标签： r data.table aggregate reshape2 melt

【解决方案1】：

下面的工作完成了。

library(data.table)
setDT(example)

mvs <- c("diff.pps_cabinet", "diff.pps_leadership", 
         "diff.mps_milcmd", "diff.mps_armyint")

vls <- c("reduced", "kept", "added", "absent")
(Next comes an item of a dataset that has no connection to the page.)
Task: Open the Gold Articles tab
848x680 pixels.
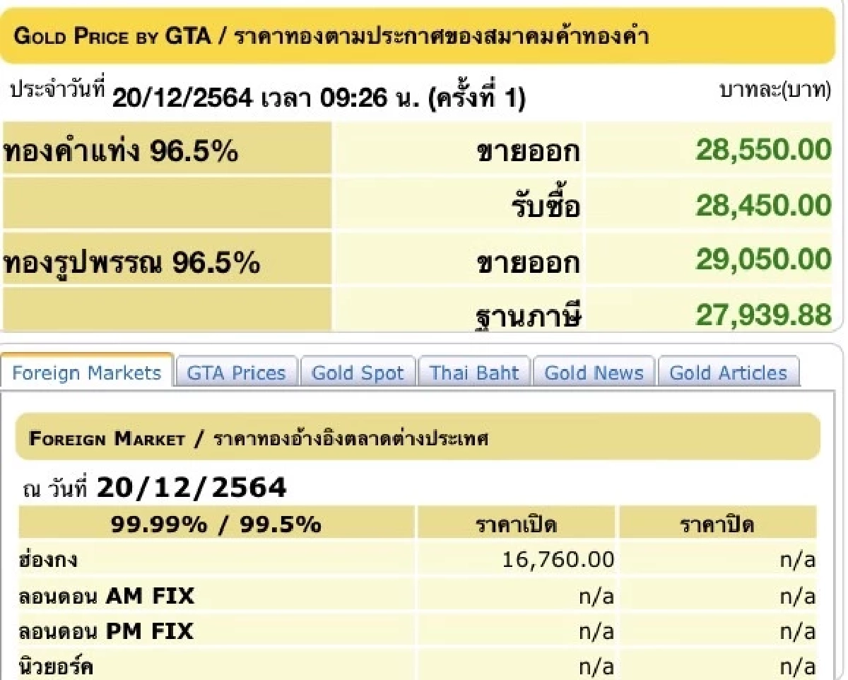Action: pyautogui.click(x=729, y=373)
melt(example, c("Agreement", "collapse"), mvs
     )[ , setNames(vapply(
       vls, function(vv) list(paste0(
         s <- sum(collapse[idx <- value == vv] == "collapse"), 
         " out of ", sum(idx), " = ", floor(100 * s / sum(idx)), "% collapsed"),
         paste(Agreement[idx], collapse = "\n")),
       vector("list", 2)),
       paste0(rep(vls, each = 2),
              c(".percent", ".names"))), by = variable]

当前打印 NaN 时什么都没有；要解决此问题，请将分母中的 sum(idx) 替换为 (if (!any(idx)) 1 else sum(idx))。

【讨论】：

非常感谢您的努力！这已经非常接近我正在寻找的东西。不幸的是，单元格中观察的百分比和数量不是我想要的。例如什么在单元格中 diff.pps_cabinet /reduced.percent 现在是“9 / 10”应该是“5 / 9”。 9 个（全部 10 个）减少，并且在这 5 个中崩溃。
非常好，非常感谢。剩下的唯一问题是我只想知道那些崩溃的协议的名称，而不是全部。如果我理解正确，这与表达式 paste(Agreement[idx], collapse = "\n") 相关，并且需要一个条件过滤掉那些崩溃的条件。认为 Agreement[idx
此时，该问题的解决方法应该很清楚了。我建议你继续努力。